▶ EXERCISE PROMPT
The response must consist of the lines below from the one with "You are a computer-use agent. Image" through the one with "Collapse the Terminal tree node", exactly as they appear and with both ends kept.

──────── RECORDS FOR THIS EXERCISE

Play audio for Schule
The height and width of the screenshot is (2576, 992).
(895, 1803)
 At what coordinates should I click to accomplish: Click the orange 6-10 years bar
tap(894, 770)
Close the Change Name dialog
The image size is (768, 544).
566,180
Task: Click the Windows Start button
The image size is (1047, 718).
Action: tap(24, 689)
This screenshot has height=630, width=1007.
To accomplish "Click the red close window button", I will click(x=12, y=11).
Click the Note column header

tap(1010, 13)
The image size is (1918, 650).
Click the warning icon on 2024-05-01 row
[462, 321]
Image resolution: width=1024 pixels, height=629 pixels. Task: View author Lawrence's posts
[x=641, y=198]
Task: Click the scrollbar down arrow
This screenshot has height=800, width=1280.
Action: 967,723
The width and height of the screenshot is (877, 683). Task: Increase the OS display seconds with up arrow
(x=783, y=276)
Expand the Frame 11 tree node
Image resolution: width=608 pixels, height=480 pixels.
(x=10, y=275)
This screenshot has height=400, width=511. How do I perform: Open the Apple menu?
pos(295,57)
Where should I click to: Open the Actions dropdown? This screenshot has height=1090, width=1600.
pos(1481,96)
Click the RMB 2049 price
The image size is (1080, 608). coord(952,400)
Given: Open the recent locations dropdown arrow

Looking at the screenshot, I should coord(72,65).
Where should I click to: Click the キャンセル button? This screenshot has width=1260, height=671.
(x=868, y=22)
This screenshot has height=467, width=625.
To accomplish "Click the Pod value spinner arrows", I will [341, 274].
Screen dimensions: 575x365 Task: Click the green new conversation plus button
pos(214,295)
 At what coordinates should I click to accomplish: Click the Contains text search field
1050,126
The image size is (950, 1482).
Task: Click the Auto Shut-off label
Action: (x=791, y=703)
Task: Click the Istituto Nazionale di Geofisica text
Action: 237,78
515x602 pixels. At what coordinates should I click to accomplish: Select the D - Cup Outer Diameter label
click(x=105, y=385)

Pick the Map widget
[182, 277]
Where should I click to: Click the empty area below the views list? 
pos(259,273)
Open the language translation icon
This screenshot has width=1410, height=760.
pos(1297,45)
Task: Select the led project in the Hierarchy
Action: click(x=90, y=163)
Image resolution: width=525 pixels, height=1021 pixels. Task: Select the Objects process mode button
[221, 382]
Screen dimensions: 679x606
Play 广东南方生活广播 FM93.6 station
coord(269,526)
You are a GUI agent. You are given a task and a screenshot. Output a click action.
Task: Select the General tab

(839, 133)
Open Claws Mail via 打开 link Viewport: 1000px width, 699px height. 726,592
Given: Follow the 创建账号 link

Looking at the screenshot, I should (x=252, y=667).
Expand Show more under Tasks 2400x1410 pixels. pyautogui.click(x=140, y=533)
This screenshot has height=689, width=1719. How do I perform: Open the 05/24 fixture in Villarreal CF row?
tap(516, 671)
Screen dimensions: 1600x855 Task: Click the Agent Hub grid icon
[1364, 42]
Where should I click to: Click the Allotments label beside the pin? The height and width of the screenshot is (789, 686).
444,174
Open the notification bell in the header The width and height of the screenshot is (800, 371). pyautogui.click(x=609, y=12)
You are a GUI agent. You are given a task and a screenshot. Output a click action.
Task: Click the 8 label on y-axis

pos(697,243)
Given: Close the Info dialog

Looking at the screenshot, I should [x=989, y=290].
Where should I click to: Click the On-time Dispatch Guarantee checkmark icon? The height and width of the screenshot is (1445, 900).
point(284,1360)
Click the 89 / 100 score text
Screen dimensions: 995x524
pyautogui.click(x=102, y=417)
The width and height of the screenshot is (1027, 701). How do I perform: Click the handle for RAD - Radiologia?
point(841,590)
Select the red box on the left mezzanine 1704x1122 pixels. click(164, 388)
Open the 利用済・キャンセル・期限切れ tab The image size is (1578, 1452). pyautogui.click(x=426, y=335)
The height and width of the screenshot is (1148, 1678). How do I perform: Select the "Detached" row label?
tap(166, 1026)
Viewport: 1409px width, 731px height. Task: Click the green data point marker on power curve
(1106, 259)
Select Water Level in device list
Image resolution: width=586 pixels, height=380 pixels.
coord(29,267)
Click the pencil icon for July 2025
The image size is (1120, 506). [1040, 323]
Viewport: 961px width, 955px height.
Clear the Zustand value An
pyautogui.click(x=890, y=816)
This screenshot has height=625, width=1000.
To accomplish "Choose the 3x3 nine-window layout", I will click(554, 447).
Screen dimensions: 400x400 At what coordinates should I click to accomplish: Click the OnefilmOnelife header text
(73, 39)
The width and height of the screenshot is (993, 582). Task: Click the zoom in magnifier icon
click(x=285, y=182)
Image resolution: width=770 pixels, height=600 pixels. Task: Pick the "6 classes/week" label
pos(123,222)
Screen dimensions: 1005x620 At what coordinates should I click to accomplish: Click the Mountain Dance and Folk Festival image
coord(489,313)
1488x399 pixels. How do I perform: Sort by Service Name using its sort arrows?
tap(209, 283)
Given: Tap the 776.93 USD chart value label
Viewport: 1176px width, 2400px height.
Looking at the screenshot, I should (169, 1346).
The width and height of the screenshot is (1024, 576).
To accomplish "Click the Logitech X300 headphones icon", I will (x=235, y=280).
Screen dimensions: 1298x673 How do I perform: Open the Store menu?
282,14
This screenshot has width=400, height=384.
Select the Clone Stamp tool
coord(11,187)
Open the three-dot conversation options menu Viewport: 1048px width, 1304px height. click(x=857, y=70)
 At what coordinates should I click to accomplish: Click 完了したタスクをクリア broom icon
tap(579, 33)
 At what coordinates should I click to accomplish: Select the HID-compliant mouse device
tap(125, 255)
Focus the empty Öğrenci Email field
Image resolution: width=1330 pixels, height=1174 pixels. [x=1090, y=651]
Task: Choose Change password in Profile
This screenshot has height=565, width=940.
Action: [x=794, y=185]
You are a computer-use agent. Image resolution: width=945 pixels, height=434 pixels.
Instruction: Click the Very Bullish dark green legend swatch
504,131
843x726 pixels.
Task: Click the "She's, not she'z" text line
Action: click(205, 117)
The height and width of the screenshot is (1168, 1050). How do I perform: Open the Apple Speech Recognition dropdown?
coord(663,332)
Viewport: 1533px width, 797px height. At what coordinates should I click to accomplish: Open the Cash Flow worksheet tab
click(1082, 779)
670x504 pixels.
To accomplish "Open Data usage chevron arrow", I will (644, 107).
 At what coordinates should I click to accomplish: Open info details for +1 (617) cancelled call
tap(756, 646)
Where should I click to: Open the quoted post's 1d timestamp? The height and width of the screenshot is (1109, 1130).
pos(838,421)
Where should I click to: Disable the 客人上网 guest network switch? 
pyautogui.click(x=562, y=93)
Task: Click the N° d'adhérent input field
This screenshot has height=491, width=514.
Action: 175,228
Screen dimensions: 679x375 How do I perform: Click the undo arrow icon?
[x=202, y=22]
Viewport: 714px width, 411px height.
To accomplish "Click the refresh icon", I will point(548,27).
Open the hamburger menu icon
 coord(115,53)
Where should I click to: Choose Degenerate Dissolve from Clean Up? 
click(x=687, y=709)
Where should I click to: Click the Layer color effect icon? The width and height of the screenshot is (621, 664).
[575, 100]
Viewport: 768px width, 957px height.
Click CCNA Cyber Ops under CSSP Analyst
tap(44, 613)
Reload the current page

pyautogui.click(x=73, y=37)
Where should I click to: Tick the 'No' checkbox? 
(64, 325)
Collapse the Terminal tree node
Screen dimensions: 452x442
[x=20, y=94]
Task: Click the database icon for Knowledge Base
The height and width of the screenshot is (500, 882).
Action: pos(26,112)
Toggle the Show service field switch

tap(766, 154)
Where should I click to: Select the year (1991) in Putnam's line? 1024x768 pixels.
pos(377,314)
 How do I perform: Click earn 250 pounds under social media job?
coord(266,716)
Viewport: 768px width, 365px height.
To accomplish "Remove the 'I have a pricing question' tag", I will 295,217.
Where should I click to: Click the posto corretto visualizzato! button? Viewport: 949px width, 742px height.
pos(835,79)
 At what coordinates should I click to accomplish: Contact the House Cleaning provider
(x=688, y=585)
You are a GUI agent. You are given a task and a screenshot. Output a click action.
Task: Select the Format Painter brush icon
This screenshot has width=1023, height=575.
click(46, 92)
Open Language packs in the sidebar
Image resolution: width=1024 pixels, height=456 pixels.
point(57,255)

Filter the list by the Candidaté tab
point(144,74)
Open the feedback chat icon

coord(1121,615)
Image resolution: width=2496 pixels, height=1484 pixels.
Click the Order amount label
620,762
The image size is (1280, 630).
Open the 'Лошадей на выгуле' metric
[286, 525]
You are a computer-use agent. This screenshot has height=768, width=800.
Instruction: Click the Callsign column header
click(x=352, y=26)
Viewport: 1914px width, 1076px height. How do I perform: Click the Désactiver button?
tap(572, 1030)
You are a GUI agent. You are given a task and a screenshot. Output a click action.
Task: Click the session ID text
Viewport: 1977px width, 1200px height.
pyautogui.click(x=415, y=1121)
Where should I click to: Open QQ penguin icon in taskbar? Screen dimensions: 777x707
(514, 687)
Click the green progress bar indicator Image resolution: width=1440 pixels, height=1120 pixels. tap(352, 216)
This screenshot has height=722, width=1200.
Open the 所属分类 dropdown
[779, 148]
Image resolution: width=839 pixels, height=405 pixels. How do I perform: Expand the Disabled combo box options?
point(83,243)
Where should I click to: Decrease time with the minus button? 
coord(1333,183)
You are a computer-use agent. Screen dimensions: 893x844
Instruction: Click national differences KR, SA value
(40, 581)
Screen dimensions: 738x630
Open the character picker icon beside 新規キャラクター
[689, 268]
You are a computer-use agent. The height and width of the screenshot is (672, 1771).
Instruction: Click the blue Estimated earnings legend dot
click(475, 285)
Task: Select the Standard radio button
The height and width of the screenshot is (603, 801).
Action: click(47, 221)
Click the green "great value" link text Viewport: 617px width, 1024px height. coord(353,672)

────────────────

▶ ANSWER
You are a computer-use agent. Image resolution: width=945 pixels, height=434 pixels.
Instruction: Click the Very Bullish dark green legend swatch
504,131
843x726 pixels.
Task: Click the "She's, not she'z" text line
Action: click(205, 117)
The height and width of the screenshot is (1168, 1050). How do I perform: Open the Apple Speech Recognition dropdown?
coord(663,332)
Viewport: 1533px width, 797px height. At what coordinates should I click to accomplish: Open the Cash Flow worksheet tab
click(1082, 779)
670x504 pixels.
To accomplish "Open Data usage chevron arrow", I will (644, 107).
 At what coordinates should I click to accomplish: Open info details for +1 (617) cancelled call
tap(756, 646)
Where should I click to: Open the quoted post's 1d timestamp? The height and width of the screenshot is (1109, 1130).
pos(838,421)
Where should I click to: Disable the 客人上网 guest network switch? 
pyautogui.click(x=562, y=93)
Task: Click the N° d'adhérent input field
This screenshot has height=491, width=514.
Action: 175,228
Screen dimensions: 679x375 How do I perform: Click the undo arrow icon?
[x=202, y=22]
Viewport: 714px width, 411px height.
To accomplish "Click the refresh icon", I will point(548,27).
Open the hamburger menu icon
 coord(115,53)
Where should I click to: Choose Degenerate Dissolve from Clean Up? 
click(x=687, y=709)
Where should I click to: Click the Layer color effect icon? The width and height of the screenshot is (621, 664).
[575, 100]
Viewport: 768px width, 957px height.
Click CCNA Cyber Ops under CSSP Analyst
tap(44, 613)
Reload the current page

pyautogui.click(x=73, y=37)
Where should I click to: Tick the 'No' checkbox? 
(64, 325)
Collapse the Terminal tree node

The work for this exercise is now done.